Randomness and Integral Forcing

Consider a system described by a multi-dimensional state vector x. The evolution of x is governed by a set of equations in the form of dx/dt. x is a component of x. F(x(t)), the differential forcing of x, is a deterministic function of x. The solution of such a system often exhibits randomness, where the solution at one time is independent of the solution at another more distant time. This study investigates the mechanism responsible for such randomness. We do so by exploring the integral forcing of x, G_T(t) = ∫_t^t+T F(x(t′))dt′, which links the solution at two distant times, t and t+T.
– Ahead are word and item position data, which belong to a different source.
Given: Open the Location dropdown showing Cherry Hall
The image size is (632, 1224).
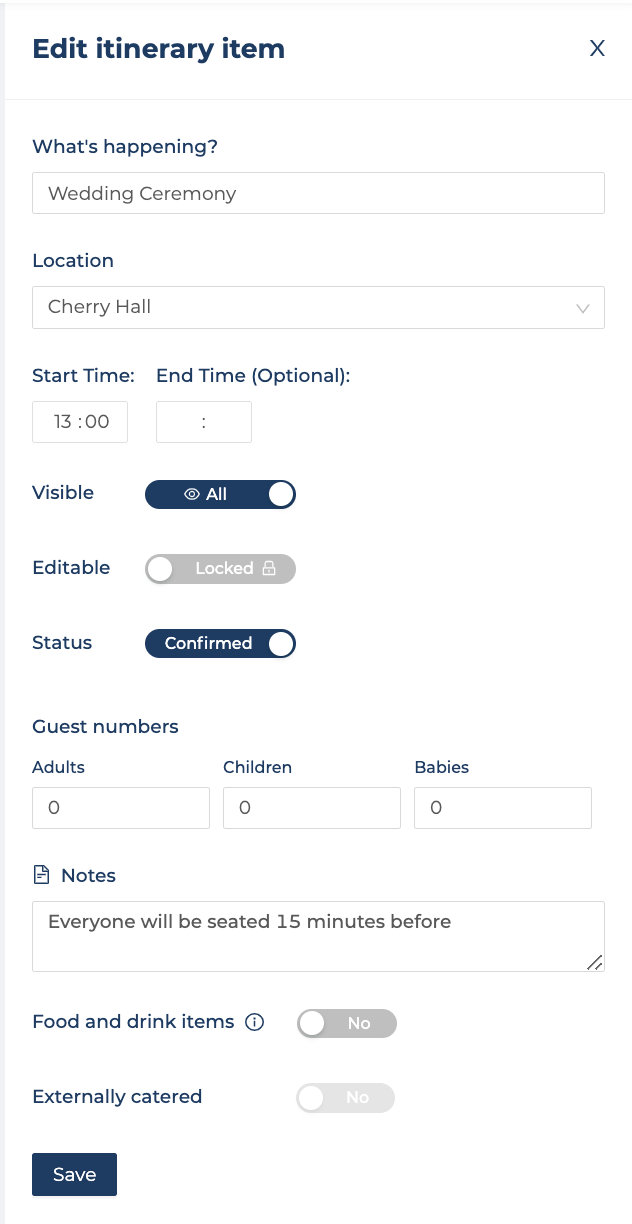Looking at the screenshot, I should click(318, 307).
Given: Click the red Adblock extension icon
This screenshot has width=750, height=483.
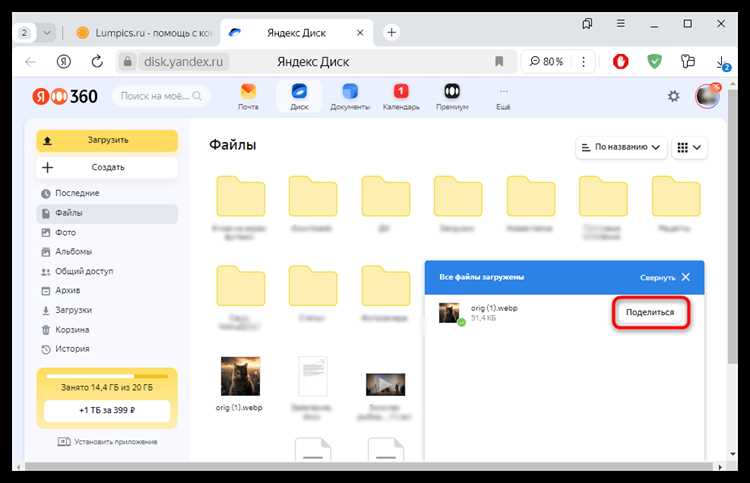Looking at the screenshot, I should click(x=620, y=62).
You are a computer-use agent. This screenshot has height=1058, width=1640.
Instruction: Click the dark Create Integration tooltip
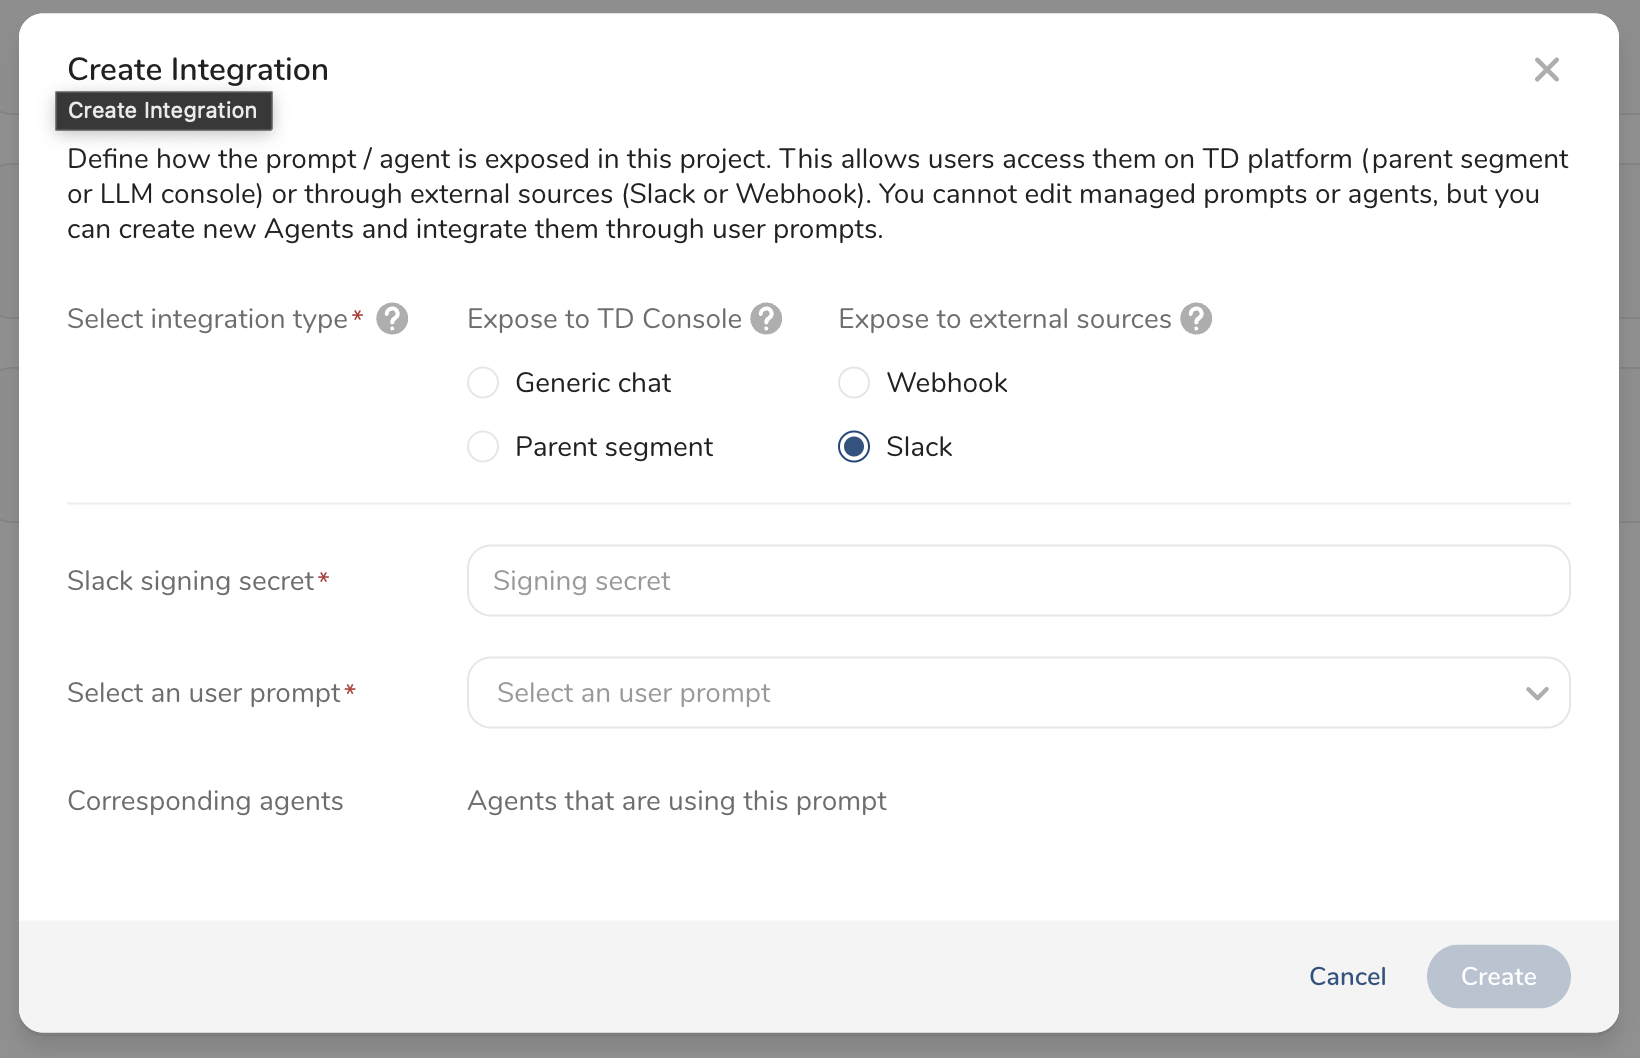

We show that, for a system in equilibrium, G_T(t) can be expressed as G_T(t) = c_T+d_T x(t) +f_T(t), which consists of (apart from the constant c_T) a dissipating component d_Tx(t) with a negative d_T and a fluctuating component f_T(t). This expression aligns with the idea of the fluctuation-dissipation theorem that for a system in equilibrium, anything that generates fluctuations must also damp the fluctuations. We show further that for a sufficiently large value of T, G_T(t) emerges as a unified forcing. This forcing has a dissipating component characterized by d_T = –1 and a fluctuating component that resembles a white noise. The evolution of x from time t to time t+T, which is described by x(t+T)=x(t)+G_T(t) nominally, is then described by x(t+T) = c_T+f_T(t). This evolution is random, since x(t+T) is independent of x(t). This evolution is also irreversible, since the dissipating component of G_T(t) cancels with x(t) little by little and eventually completely by the time when G_T(t) emerges and generates x(t+T). The unified forcing results from interactions of x(t) with other components of x that are completed during the forward integration over the time span [t,t+T). It represents a forcing that cannot be included in the differential forcing F. In general, randomness and irreversibility are inherent features of a multi-dimensional physical system in equilibrium.